This section continues with a group of works in which the artists borrow elements from another medium or language, or decontextualize the images themselves. Thomas Ruff, in jpeg ib01 (2006) alters an image sourced from the web; Anri Sala explores the potential of film to reveal hidden temporal dynamics in Agassi (2006); Guillaume Paris, in the video Fountain (1994), presents a loop of brief sequences from the animated film Pinocchio (1940). The ground floor of the Nord gallery also includes sculptural work by Henrik Olesen, and new works by Sara Cwynar, Mathew Hale, Oliver Laric and Elad Lassry.
The third part of the show is installed in the lower level of the Nord gallery, marking the first time this area has been used as an exhibition space. This final, subversive part of “L’image volée” deals with the production of images which, by their very nature, reveal hidden aspects on a private or public level. John Baldessari, in his installation Blue Line (Holbein) (1988), inserts a hidden camera that produces stolen images of visitors inside an adjoining space, calling into question the role of the spectator.
Sophie Calle, in the series The Hotel (1981), aims to combine the artistic and private realms in her research, revealing intimate details of strangers’ lives. Another cluster of works develop considerations on public or openly political issues. Christopher Williams in SOURCE… (1981) reveals unofficial perspectives on institutional communication, by selecting four archive photographs of John Fitzgerald Kennedy that portray the American President from behind, and therefore considered inappropriate for public circulation at the time.

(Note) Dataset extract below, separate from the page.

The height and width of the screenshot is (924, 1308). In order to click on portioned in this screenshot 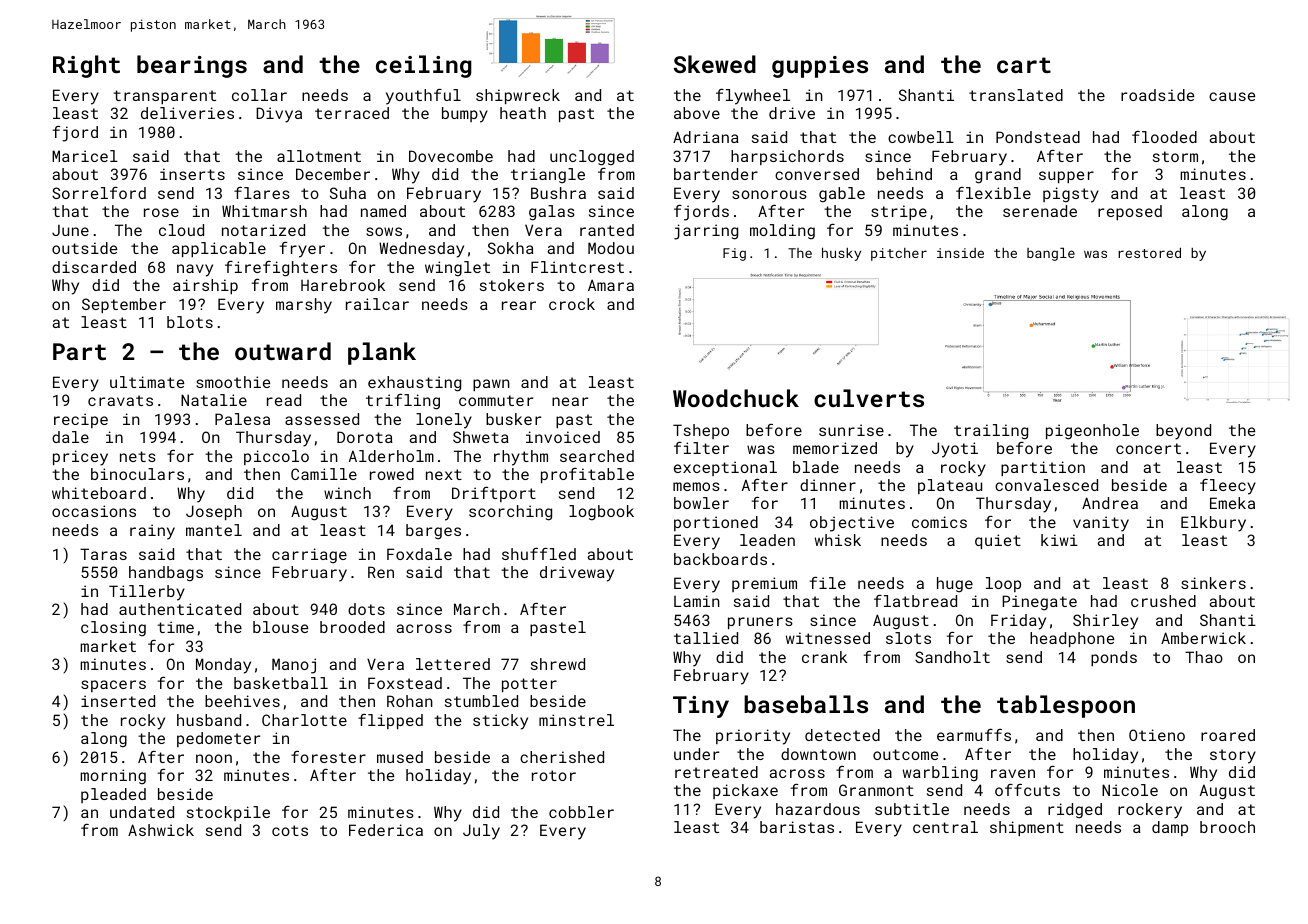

In the photographs Americas II, Bahamas Internet Cable System (BICS-1) and Globenet (2015), Trevor Paglen exposes the material infrastructure of mass surveillance, documenting the transoceanic system of undersea cables transmitting sensitive data.
The final part of the exhibition presents a show within the show curated by a prominent contemporary industrial designer, featuring spy tools used by the GDR and the Soviet Union on their citizens: technological instruments capable of breaking down the barriers of the private sphere, selected for the prophetic beauty of their rational design as related to contemporary computers and smartphones.
“L’image volée” is accompanied by an illustrated book published by Fondazione Prada with newly commissioned short stories by Ian McEwan and Ali Smith, essays by Russell Ferguson, Christy Lange and Jonathan Griffin, and contributions by Rainer Erlinger and Daniel McClean.